Introduction

   Many of the advancements in satellite imagery and data analysis have gone towards automating data analysis and improving the world’s agriculture. At the heart of this analysis, though, lies a problem often neglected in conversations: how do farmers and data analysts work together to generate the insights needed to improve crop yield?

Crop field image alignment

    To illustrate the issue, consider the three images illustrated above. Each image is taken of the same field, from roughly the same vantage point, and roughly the same camera angle, zoom, and perspective. Over time, the field has been sowed and crops have begun to grow. As time continues to progress, the vegetation thrives, lives its life cycle, then begins to die.

 

   In an ideal situation, the spatio- and spectrotemporal data captured by the camera could be stitched together since the camera would have never changed positions or rotated over time. But this case is far from ideal; the camera was placed on a stand every morning, the picture was taken, and the camera was removed. This means each time an image was taken, the attitude of the camera was different, also changing the zoom, lighting, and aperture settings. So how would an imaging processing expert go about stacking the images? 

Stack it like its hot

   The key to stacking images that shift and move over time lies in identifying elements within the scene that are most consistent. Although the dataset used for this study was not perfect, the most consistently present element was found to be the fence posts used to divide the crop fields, more specifically the white panels they held on top.

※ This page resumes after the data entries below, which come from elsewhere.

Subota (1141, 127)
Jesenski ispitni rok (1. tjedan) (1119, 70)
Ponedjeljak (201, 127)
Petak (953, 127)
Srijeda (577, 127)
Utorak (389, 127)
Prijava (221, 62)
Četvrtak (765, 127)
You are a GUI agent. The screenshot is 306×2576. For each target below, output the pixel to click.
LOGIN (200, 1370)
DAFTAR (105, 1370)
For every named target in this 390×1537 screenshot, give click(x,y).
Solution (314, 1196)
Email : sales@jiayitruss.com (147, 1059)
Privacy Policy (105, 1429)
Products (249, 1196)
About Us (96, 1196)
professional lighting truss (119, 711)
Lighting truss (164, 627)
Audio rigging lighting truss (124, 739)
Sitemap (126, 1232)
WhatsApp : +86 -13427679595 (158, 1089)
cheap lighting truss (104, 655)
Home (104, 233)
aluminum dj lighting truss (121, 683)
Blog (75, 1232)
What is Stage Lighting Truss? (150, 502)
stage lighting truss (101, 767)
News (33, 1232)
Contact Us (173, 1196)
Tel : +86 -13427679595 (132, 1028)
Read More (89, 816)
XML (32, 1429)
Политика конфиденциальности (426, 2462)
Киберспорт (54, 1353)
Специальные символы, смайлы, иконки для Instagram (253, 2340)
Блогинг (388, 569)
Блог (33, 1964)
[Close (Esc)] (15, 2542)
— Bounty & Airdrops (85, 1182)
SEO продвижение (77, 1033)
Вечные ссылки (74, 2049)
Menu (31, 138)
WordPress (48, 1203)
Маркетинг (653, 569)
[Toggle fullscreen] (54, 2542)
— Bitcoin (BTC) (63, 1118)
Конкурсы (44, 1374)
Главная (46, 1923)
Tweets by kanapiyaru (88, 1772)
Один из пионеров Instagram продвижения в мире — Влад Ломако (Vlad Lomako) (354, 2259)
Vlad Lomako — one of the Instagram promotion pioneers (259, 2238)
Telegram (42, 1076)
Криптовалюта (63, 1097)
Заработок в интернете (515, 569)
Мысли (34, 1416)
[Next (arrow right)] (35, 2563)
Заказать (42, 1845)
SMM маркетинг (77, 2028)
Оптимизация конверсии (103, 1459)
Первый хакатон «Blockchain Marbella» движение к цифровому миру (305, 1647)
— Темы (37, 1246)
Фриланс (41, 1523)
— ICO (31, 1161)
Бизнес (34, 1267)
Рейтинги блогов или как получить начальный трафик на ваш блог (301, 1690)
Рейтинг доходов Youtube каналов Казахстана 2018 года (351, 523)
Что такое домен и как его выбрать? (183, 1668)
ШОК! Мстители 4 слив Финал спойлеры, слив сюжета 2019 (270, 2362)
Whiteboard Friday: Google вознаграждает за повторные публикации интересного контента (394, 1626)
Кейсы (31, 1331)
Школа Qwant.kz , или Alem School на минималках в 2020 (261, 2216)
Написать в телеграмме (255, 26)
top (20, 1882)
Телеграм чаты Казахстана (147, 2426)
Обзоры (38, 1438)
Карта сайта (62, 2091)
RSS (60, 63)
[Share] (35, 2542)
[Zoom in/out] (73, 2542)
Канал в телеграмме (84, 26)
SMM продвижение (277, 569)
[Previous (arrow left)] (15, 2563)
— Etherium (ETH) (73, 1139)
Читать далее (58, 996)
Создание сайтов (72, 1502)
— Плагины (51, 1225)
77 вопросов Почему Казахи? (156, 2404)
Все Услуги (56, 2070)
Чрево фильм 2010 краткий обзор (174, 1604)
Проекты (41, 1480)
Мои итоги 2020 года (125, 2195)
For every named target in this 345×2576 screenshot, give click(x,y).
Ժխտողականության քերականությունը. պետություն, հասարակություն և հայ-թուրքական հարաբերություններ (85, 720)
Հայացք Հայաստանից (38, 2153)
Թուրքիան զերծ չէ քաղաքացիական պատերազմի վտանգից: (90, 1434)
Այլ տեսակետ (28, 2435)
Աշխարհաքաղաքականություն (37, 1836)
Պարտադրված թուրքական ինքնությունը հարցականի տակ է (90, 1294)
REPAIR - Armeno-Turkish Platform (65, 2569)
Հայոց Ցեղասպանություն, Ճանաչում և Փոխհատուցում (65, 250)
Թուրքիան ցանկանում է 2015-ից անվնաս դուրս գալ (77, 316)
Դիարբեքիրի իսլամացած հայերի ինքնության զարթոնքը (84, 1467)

   Using a method similar to that discussed in a previous article, each image captured by the camera can be split into its red, green, and blue (RGB) components. Furthermore, each of these components can be recombined algebraically to produced secondary images depicting specific materials within the environment based on their unique spectral signature. In this case, white is fairly easy to isolate from the browns and greens common to most crop fields since it is defined as the color in which all channels have reached their maximum value. A priori sign identification may begin by visually identifying regions as shown below.

Sign identification in large crop photos

   After identifying all white pixels in the scene, clustering techniques can then be used to separate the two clusters, indicating the two separate white plates shown in each image. Once the centers of the white plates are identified and indexed, it is straight forward to find the outlines of the white signs via edge filters like Canny. Once the sign locations and outlines are matched in one image, subsequent images can be lined up and scaled to match with the first image.

   But why is it important to line up each image based on spectral signatures? The short answer is that building a robust algorithm to extract color X and correlate pixels across time is a useful tool across many applications in image processing. In the case of crop analysis, spatially and spectrally aligned images enable a farmer to determine rough crop height and identify unexpected problems in the crop well before specific plants show signs of dying. In turn, if a farmer knows a specific plant is dying, they can identify the epicenter of an issue that could potentially spread throughout an entire crop.

Robust spectral indexing

   Of course, there are many more applications where per-pixel identification of plant health becomes significant. Zooming in on the previous situation, imagine that a scientist is studying the effects of an external chemical agent on a plant. Using a very similar algorithm as the one previously discussed, the researcher could create high-fidelity time lapse data of a single plant, grown from a seedling. For the sake of argument, it could even be said the seedling comes from the field nearby the crops they were just examining.

Single plant per-pixel analysis

   As illustrated above, separation of the RGB color channels for a small plant can be done just as easily as for images from a large field. Since the single plant is much larger (relatively) in the new image, individual pixels become representative not of individual plants, but rather individual sections of each leaf, stem, etc. This is significant, because if the researcher exposes the plant to a newly developed chemical agent, they will be able to tell which regions of the plant are effected by the agent first, and which sections are relatively unharmed.

   Another analysis option that opens to the researcher is their ability to track the surface area of leaves over time. In the “Isolated pixels” image in the above illustration, a Canny edge filter (or clustering algorithm) could again be used to isolate individual leaves. Knowledge about the camera system’s geometry then enables the researcher to calculate a per-leaf surface area, and track per-leaf growth over time. This is exactly the type of analysis farmers may find interesting if new fertilizers, watering conditions, etc. are being tested in a laboratory setting before widely applying the new technique to an entire field of crops.

Conclusion

   The ability to stack and align multiple images of the same object has a wide variety of applications. From long-term crop analysis to 3d photo sphere stitching to 3D CAD generation, high-caliber image alignment remains a key component of modern image processing. Although the environments and applications discussed herein are strictly centered around agriculture, the image set could easily be swapped out for a completely different scenario, and a similar analysis could be done with minimal changes to the core algorithm.